Cette évolution de la situation épidémiologique est favorable, mais il est trop tôt pour
confirmer l’arrêt de la circulation du virus dans l’île. Une recrudescence du nombre de cas
à l’approche de l’été est toujours possible. Par ailleurs, le risque d’importation du virus
par des voyageurs est accru en cette période de retour de vacances. Aussi, la mobilisation
de tous dans l’élimination des gîtes larvaires et la protection contre les piqures de
moustiques doit être impérativement maintenue.
▬ Situation épidémiologique
Depuis la mise en évidence d’une circulation virale fin 2015, 231 cas autochtones et 8 cas importés de
dengue ont été identifiés à la Réunion. Au cours du mois de juillet, seuls deux nouveaux cas autochtones
ont été identifiés. Le ralentissement observé en juin s’est donc poursuivi, et aucun nouveau cas autochtone
n’a été mis en évidence au cours des trois dernières semaines. La circulation virale peut donc à présent
être considérée comme très modérée.
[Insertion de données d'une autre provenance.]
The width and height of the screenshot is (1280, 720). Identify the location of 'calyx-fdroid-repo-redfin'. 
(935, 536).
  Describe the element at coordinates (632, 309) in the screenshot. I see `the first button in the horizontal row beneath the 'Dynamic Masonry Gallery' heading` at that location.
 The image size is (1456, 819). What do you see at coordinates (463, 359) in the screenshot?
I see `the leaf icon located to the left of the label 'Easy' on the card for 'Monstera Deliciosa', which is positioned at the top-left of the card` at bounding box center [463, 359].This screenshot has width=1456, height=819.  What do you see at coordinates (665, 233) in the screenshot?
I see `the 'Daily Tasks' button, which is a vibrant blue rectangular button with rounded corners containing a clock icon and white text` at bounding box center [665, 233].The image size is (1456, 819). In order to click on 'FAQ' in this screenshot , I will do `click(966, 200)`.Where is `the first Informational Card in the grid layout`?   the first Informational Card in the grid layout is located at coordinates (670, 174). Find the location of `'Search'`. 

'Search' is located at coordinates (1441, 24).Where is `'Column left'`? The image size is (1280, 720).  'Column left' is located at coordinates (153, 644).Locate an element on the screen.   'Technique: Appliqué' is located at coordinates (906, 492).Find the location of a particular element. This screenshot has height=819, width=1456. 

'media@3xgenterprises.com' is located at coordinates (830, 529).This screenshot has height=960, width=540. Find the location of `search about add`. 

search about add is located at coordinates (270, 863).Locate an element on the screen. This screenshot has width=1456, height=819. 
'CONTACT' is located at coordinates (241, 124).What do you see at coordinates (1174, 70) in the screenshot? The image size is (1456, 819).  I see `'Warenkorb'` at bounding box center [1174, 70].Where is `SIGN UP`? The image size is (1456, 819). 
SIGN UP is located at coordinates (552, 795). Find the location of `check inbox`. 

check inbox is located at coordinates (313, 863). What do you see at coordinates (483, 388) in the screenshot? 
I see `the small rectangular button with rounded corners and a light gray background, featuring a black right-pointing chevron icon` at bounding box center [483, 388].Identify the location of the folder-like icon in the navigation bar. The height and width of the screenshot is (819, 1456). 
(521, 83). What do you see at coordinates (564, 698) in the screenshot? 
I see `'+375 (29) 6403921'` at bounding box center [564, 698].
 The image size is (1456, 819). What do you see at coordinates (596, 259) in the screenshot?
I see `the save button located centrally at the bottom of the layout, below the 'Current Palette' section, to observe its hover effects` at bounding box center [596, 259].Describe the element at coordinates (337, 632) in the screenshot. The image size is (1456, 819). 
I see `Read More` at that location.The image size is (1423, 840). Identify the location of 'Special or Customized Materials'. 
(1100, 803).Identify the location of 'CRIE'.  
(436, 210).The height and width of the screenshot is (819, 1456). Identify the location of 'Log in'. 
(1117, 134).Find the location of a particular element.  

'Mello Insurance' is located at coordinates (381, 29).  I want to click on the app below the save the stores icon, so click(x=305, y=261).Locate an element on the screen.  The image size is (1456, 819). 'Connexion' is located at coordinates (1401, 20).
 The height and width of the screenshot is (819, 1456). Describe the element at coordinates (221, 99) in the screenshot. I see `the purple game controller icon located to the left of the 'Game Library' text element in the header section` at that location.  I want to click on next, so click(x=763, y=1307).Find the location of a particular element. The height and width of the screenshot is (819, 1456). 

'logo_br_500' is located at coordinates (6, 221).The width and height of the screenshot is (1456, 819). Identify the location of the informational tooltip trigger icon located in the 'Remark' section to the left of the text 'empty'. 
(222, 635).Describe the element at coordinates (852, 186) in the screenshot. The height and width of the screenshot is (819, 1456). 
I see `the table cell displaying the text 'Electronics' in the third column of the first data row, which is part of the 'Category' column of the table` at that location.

Pour autant, il est encore trop tôt pour confirmer la fin de cet
épisode, car le maintien d’une diffusion du virus à bas bruit dans certains secteurs n’est pas exclu.
De plus, en cette période de retours de vacances, le risque de nouvelles importations du virus par des
voyageurs infectés en provenance de zones à risque est accru, comme en témoigne la détection de deux
nouveaux cas importés en provenance des Maldives et des Seychelles au cours de la semaine dernière.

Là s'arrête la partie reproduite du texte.